Original URL: http://www.theregister.co.uk/2010/07/16/vulture_1/

Our Vulture 1 aircraft begins to take shape

Fuselage assembly snaps for your viewing pleasure

By Lester Haines

Posted in SPB, 16th July 2010 12:13 GMT

It's been a busy week down at the Paper Aircraft Released Into Space (PARIS) assembly plant, where the fuselage of the Vulture 1 has been taking shape.

The aircraft has now been dubbed the Vulture 1-X pending flight tests, but there's plenty more construction ahead before the vehicle can take to the skies.

As previously noted, the 1-X's structure is constructed entirely from 6mm diameter paper straws, which we're jointing with hot glue. Some of you cried foul over this adhesive, but when we did a few more preliminary tests, we discovered that the hot glue was actually melting the straws' wax coating, resulting in a better bond than with cold glues.

We put a sample joint in the freezer for 12 hours, and were satisfied that hot glue would do the job, so without further ado we got stuck into the fuselage.

Here's our cunning jig for assembling 90-degree junctions, with a sample joint reinforced with paper brackets.

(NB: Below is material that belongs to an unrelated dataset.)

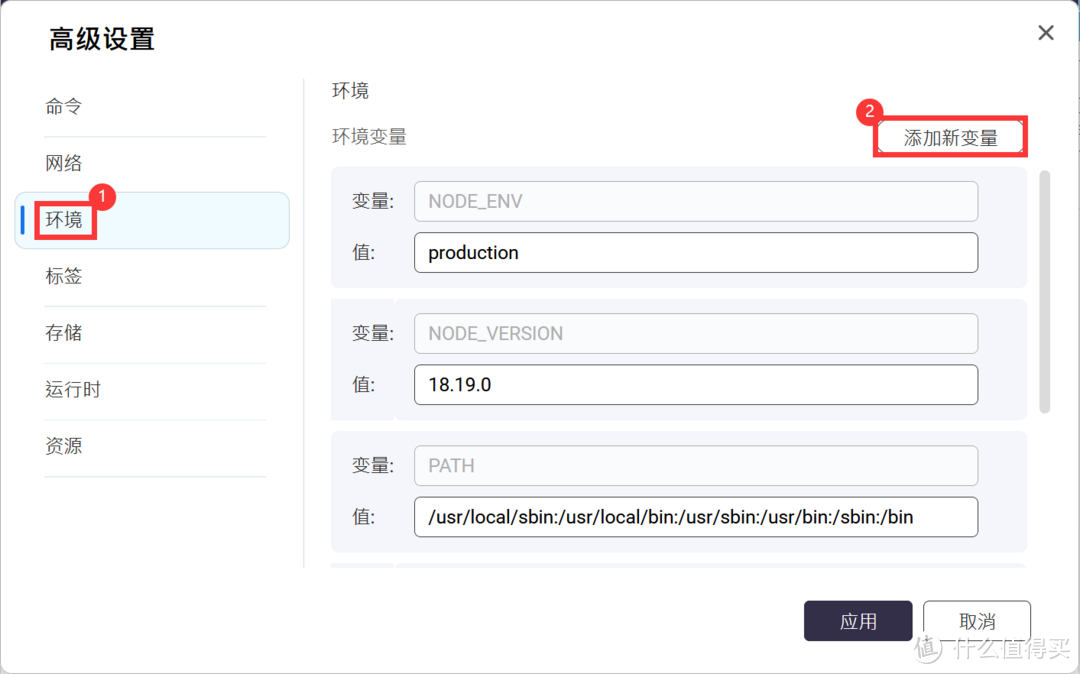1080x674 pixels.
Task: Show the 运行时 settings
Action: [73, 390]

We kicked off by using Superglue for these reinforcements, but weren't satisfied with the strength and later abandoned it in favour of two-part epoxy.

A sample joint in the jig

To get a really straight cut, we fished a mitre block out of the toolshed, although you can get an accurate enough finish with a pair of scissors.

Cutting a straw with a mitre block and knife

Here's the first joint for the top of the fuselage:

The first fuselage joint

And the whole thing beginning to take shape:

The fuselage begins to take shape

Next up, we bent the aft section of the fuselage to shape and secured it at the tail:

Bending the aft section of the fuselage

We then began to reinforce the stucture with x-braces...

X-brace reinforcing

,,,which we put together using this high-tech method:

A clamp used to construct the x-braces

Here's the top of the fuselage with the rudder post in place:

The rudder post attached to the top of the fuselage

With that done, we moved on to the floor of the fuselage...

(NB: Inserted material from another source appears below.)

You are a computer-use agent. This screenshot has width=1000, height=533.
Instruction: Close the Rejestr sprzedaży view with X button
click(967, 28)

Beginning construction of the floor of the fuselage

...and prepared to join it to the top:

The fuselage floor with vertical struts to support the top

What you can't see above or in the following snap are the guides to ensure the fuselage was square before glueing, but trust us - it is.

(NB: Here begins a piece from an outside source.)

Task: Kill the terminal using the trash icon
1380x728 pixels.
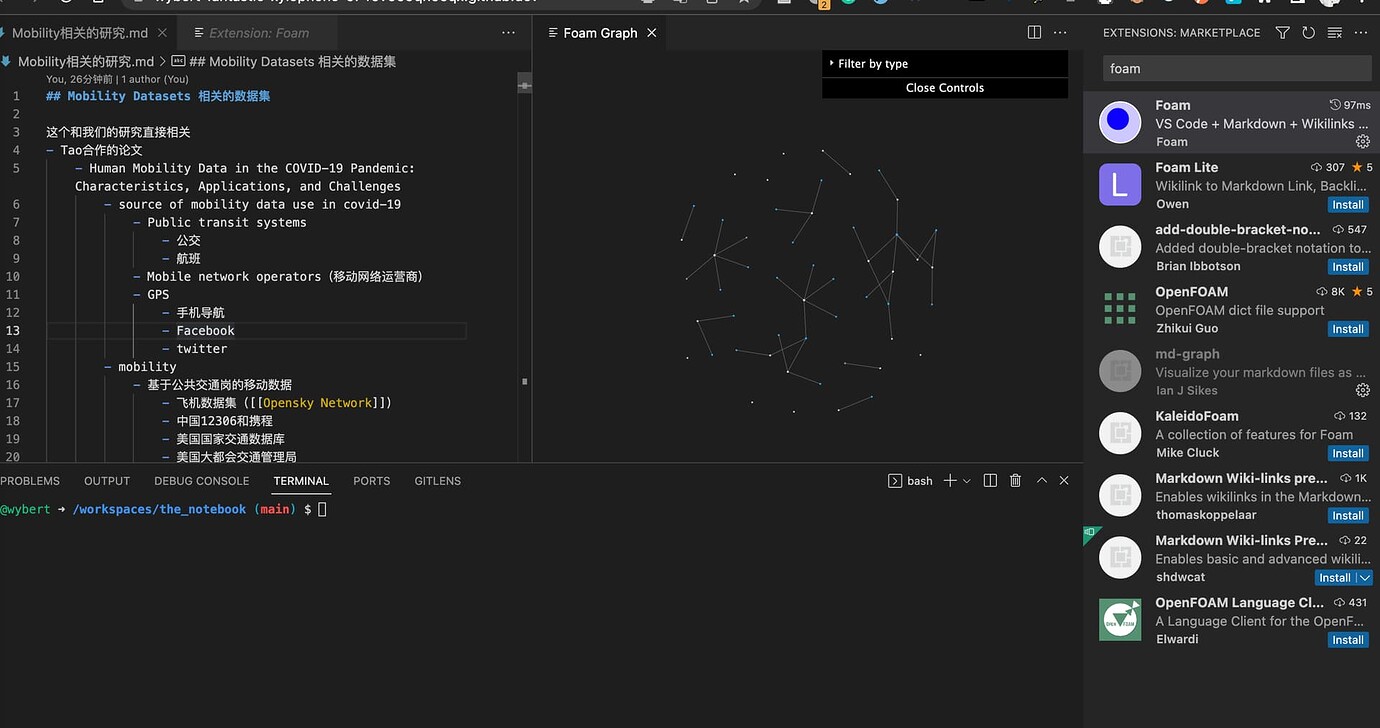Action: 1015,480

The fuselage top and bottom joined

We then attached the floor longitudinal struts to the rudder post...

Attaching the floor longitudinal struts to the rudder post

... and began to add some reinforcing structure:

Adding reinforcing struts

Here's the thing pretty well done, posing with the APRS/GPS telemetry transmitter:

The fuselage structure pretty well complete

Some of you are probably wondering why there's a big hole at the front of the fuselage's port side, so we'll explain with the help of this snap:

Showing the fuselage and APRS/GPS transmitter

Here you can see the temporary void, marked in blue, through which we'll be inserting the Vulture 1-X tracking payload. This has proved a bit of design headache, since the main wing spar will pass as indicated by the green arrow.

The red silhouette shows the eventual position of the APRS/GPS unit inside the fuselage. It'll be encased in a styrofoam block, with the top of the GPS chip (A) exposed and facing up. The aerial (C) passes aft.

Simple enough, but we need access to both the data connection board (B) and the three-pin connector (D) into which the battery lead (E) is plugged immediately prior to flight.

The data connection board's USB socket will be accessible through the fuselage's starboard side, while the battery connector will sit just aft of the wing spar. Accordingly, a small hatch in the roof will let us get at it.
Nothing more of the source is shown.